In my last 5 Rhythms dance workshop in Philadelphia, I met π, a man born in 1942. We paired up on an exercise where we had to tell each other our father’s life story.
π‘s father had the most extraordinary existence and he gave me the authorization to share it here.
His name was Harvey Brown. He was born in Chicago somewhere in the 1910s in a family where all the men were alcoholic. He therefore had to bring financial support to the household from an early age. This was the era of the birth of jazz. Harvey began to play music in the first jazz clubs of Chicago with his little brother who was going blind.
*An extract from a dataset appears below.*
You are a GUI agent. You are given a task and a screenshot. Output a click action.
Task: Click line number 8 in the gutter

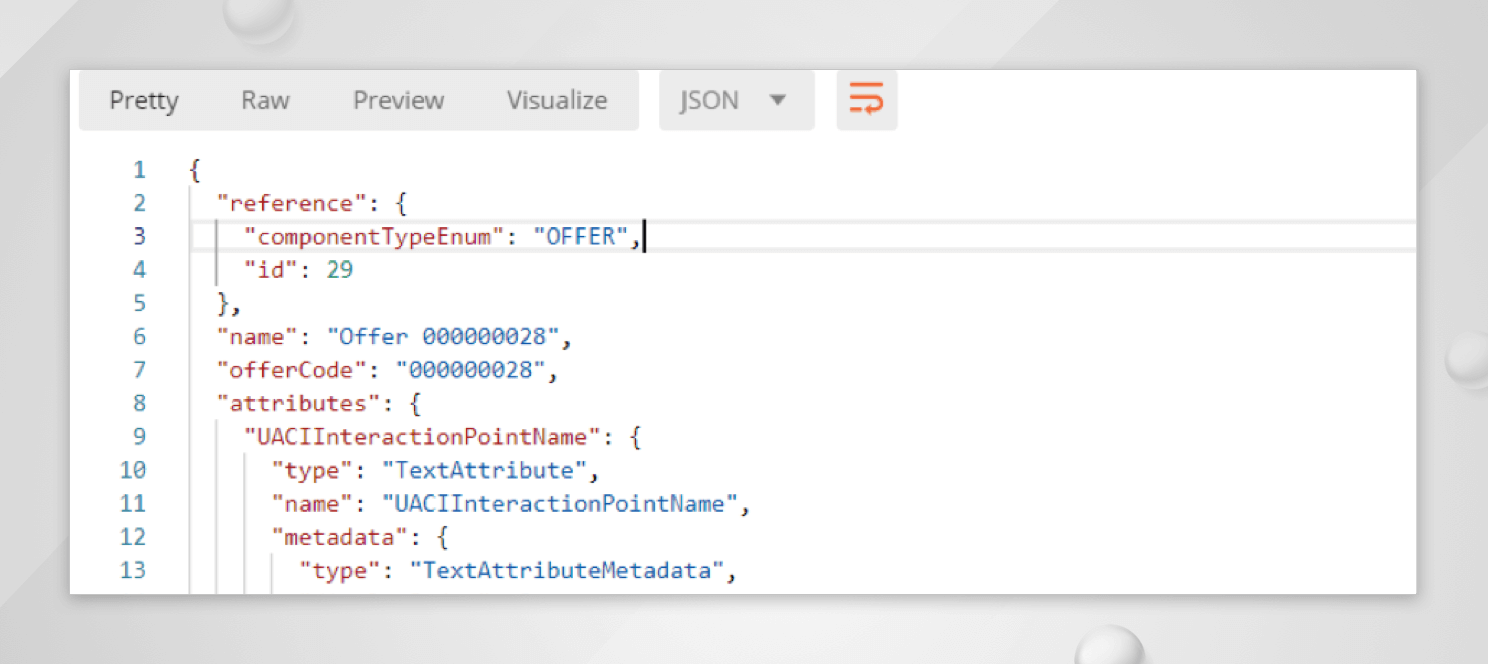139,403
He soon had to be his brother’s protector on top of being a family breadwinner.
To a background of Prohibition and Al Capone atmosphere, Harvey got involved in peripheral activities with the mafia, wiped floors in a printing shop where they were forging notes.
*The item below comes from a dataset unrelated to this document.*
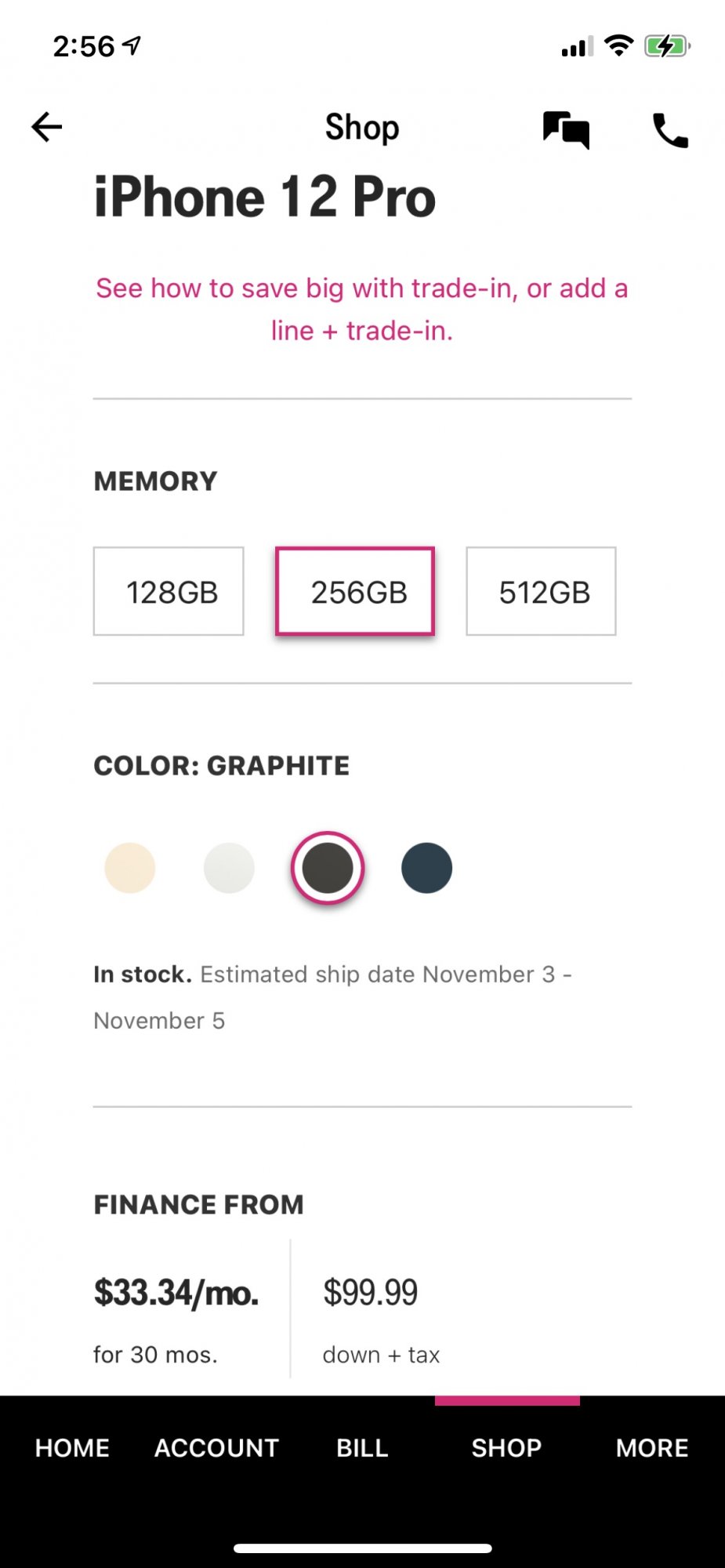The width and height of the screenshot is (725, 1568).
Task: Go to the HOME tab
Action: 72,1447
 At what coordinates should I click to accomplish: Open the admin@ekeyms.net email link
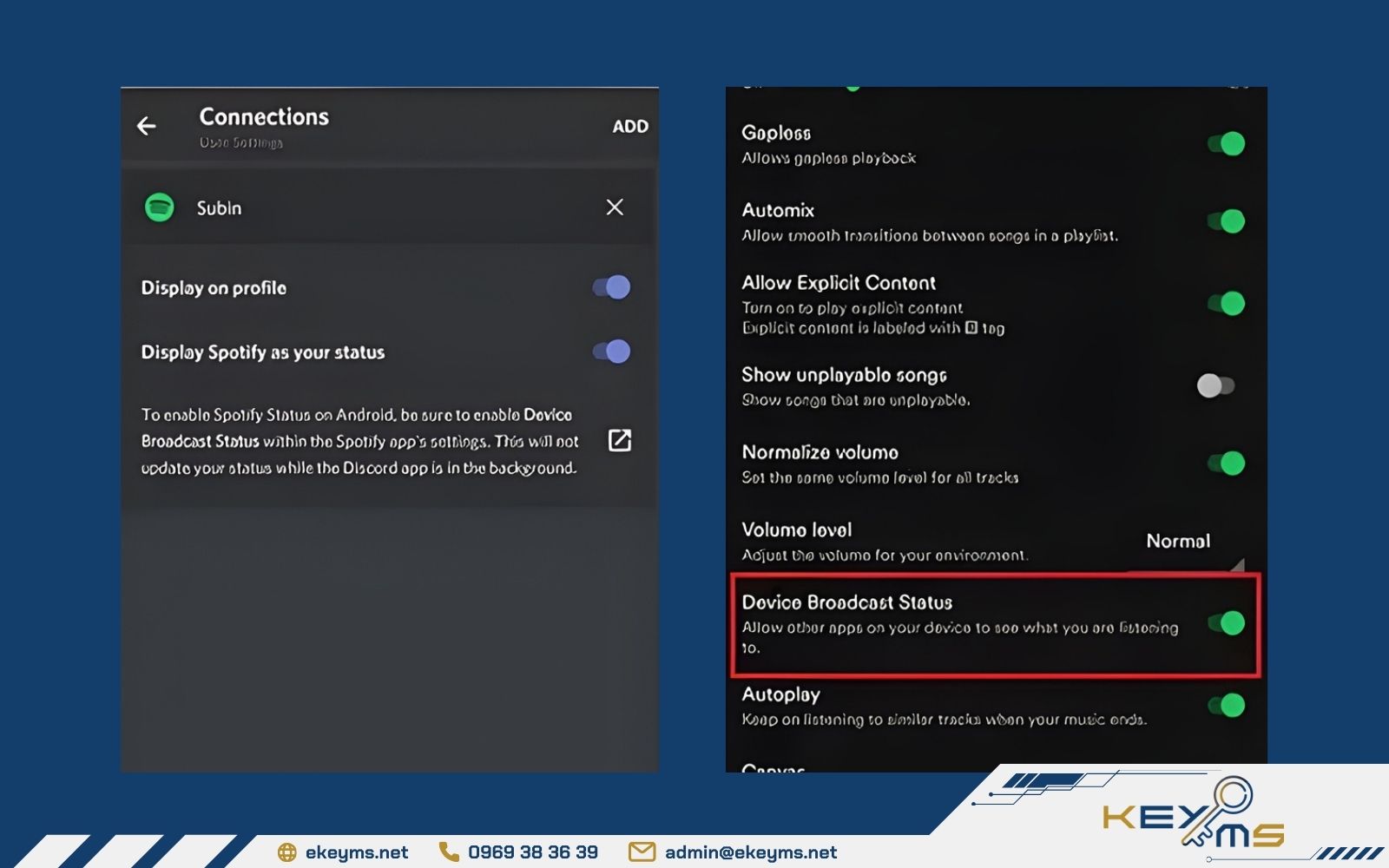click(750, 852)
Harvey was a very charismatic man, handsome, clever, narcissistic, a womanizer. He could get whatever he wanted. He was also an entrepreneur who could make everything with his hands. He was some kind of self-taught prodigy. He wasn’t given the chance to study so he read all the volumes of the Encyclopædia Universalis to gain knowledge. He learned drawing and magic by himself and used to perform magic tricks during the intermission of his jazz concerts. His magic skills enhanced his charisma and hypnotic aura and helped him obtain what he was aiming for.
But the ghosts of alcoholism were chasing him. When π was about two years old, his mother threatened his father to divorce him if he didn’t stop drinking. Harvey remained sober till the early teenage of his son and was a good father.
He was caught by his lineage demons after that, and drinking led him to ruin. π didn’t get into detail when telling me how things ended. His admiration for his father still sounded intact despite the fall.
Harvey left three boxes of souvenirs to his children: one for his jazz player career, one for his magician career, and one for his business career.